• EXERCISE: Among the entries that follow, count the lines with the word "agent" and report the number by itself.

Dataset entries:
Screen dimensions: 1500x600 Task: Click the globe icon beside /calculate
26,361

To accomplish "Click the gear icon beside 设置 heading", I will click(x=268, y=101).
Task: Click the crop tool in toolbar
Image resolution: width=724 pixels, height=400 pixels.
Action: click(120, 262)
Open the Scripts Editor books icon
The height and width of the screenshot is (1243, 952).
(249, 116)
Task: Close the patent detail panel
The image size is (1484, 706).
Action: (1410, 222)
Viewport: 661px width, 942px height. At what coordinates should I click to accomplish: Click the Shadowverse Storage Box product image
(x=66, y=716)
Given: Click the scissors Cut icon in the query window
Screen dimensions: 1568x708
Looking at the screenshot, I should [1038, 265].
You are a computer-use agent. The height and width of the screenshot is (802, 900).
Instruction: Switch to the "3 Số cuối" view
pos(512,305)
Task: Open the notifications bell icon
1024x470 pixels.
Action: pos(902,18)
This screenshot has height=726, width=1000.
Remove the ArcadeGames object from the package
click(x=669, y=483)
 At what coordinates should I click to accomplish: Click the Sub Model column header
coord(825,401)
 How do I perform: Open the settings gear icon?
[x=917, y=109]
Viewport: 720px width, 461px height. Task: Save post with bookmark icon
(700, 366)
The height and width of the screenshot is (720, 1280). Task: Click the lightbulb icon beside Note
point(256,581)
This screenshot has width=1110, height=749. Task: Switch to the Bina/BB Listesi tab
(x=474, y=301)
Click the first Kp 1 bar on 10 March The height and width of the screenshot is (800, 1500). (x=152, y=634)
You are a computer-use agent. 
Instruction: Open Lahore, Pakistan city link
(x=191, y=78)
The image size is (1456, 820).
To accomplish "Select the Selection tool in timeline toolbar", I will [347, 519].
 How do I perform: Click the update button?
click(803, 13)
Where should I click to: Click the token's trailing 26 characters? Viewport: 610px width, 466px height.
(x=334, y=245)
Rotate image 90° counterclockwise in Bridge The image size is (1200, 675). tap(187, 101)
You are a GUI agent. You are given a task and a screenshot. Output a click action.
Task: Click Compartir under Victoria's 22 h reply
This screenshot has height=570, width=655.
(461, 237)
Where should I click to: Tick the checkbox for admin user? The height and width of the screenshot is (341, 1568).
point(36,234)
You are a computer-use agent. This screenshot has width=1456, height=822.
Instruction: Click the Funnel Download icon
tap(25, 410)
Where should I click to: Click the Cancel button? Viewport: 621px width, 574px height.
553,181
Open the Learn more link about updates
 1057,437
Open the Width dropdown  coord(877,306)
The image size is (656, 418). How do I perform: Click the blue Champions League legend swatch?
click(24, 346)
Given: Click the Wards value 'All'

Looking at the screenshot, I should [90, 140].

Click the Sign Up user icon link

• SOLUTION: 4